# Chief of Police William T. (Bill) Bauer



## kwflatbed (Dec 29, 2004)

Chief of Police William T. (Bill) Bauer

*Wyoming Police Department
Illinois*
End of Watch: Friday, August 6, 2010
Biographical Info
*Age:* 36
*Tour of Duty:* Not available
*Badge Number:* Not available
Incident Details
*Cause of Death:* Automobile accident
*Date of Incident:* Friday, August 6, 2010
*Weapon Used:* Not available
*Suspect Info:* Not available
Chief Bill Bauer was killed in an automobile accident at the intersection of County Road 250 East and Camp Grove Road in Marshall County.

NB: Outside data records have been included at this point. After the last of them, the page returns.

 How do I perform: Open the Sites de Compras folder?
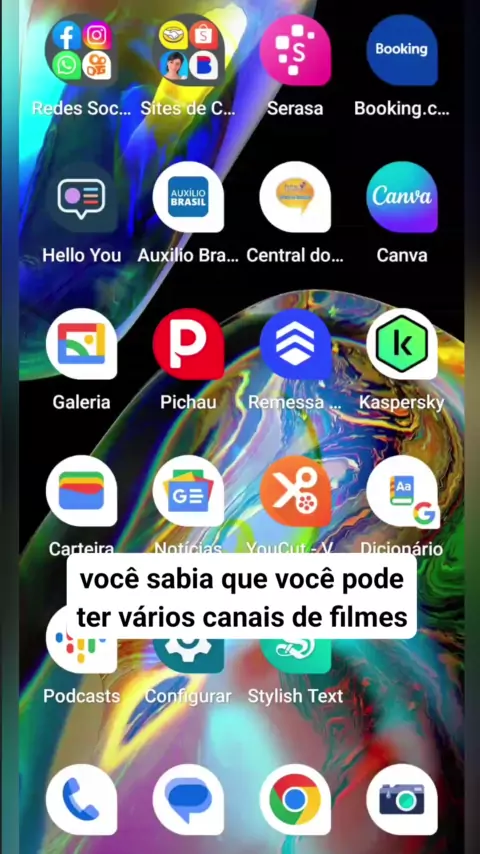pyautogui.click(x=188, y=50)
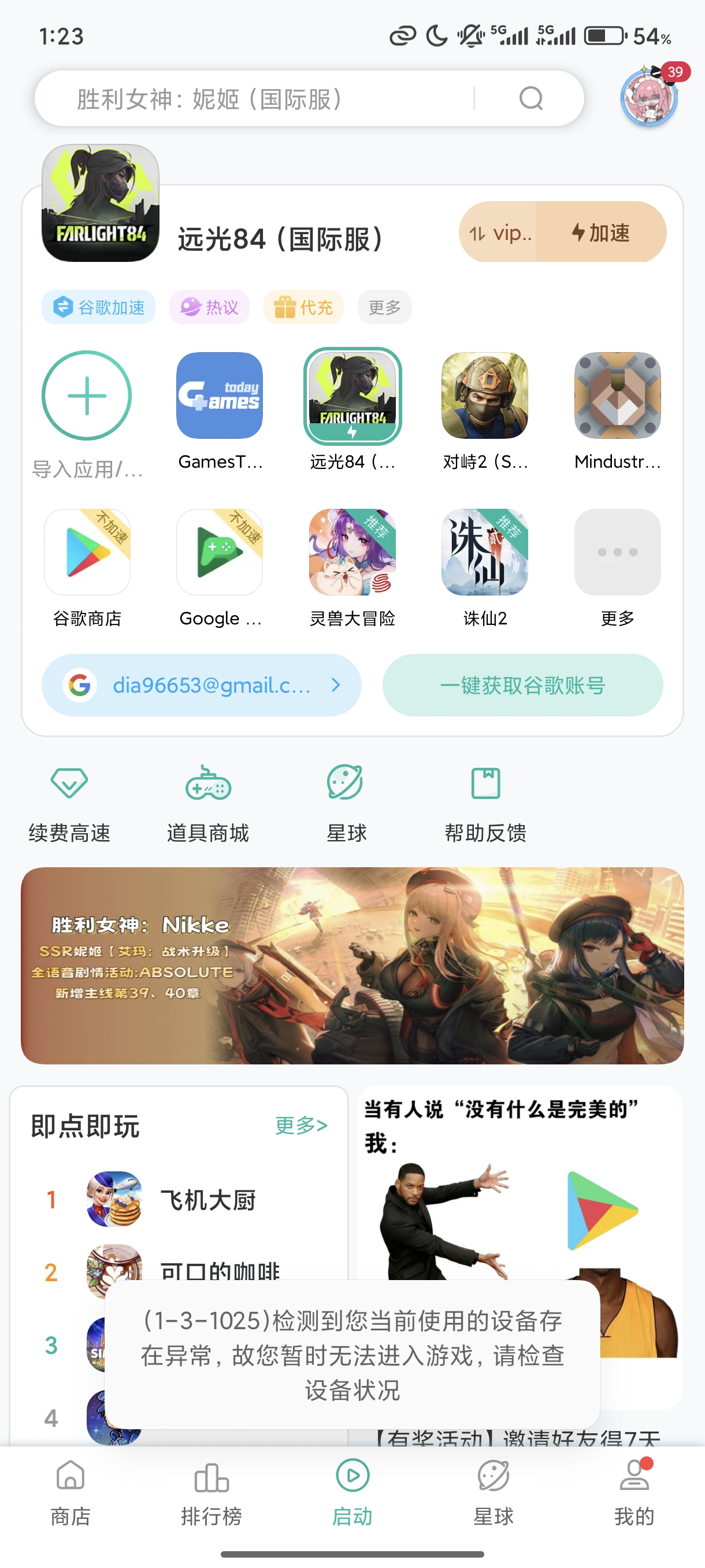The width and height of the screenshot is (705, 1568).
Task: Open the profile avatar with 39 badge
Action: pos(648,97)
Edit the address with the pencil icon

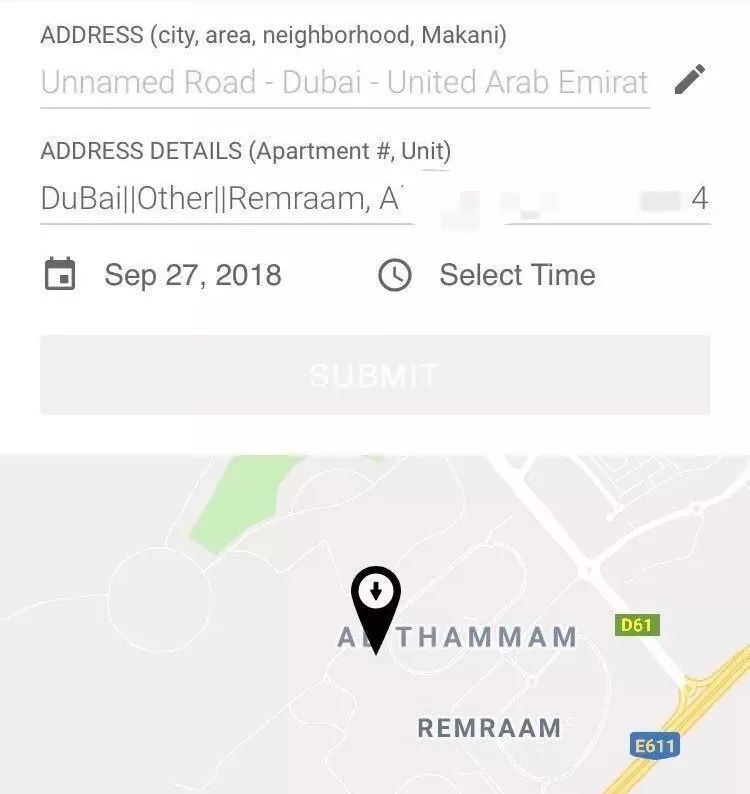click(690, 80)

He was en route to the Illinois Valley Crime Commission executive board's luncheon in Hennepin when another vehicle pulled into his path, causing a collision.
Agency Contact Information
Wyoming Police Department
108 E Williams Street
Wyoming, IL 61491

Phone: (309) 286-6090

_*Please contact the Wyoming Police Department for funeral arrangements or for survivor benefit fund information.*_


----------



## cc3915 (Mar 26, 2004)

Rest in Peace Chief Bauer


----------



## Jrpatriot (Jun 5, 2010)

RIP Chief Bauer


----------



## DEI8 (Jan 20, 2006)

Rest in Peace Chief


----------



## SPINMASS (Jan 30, 2004)

RIP Chief


----------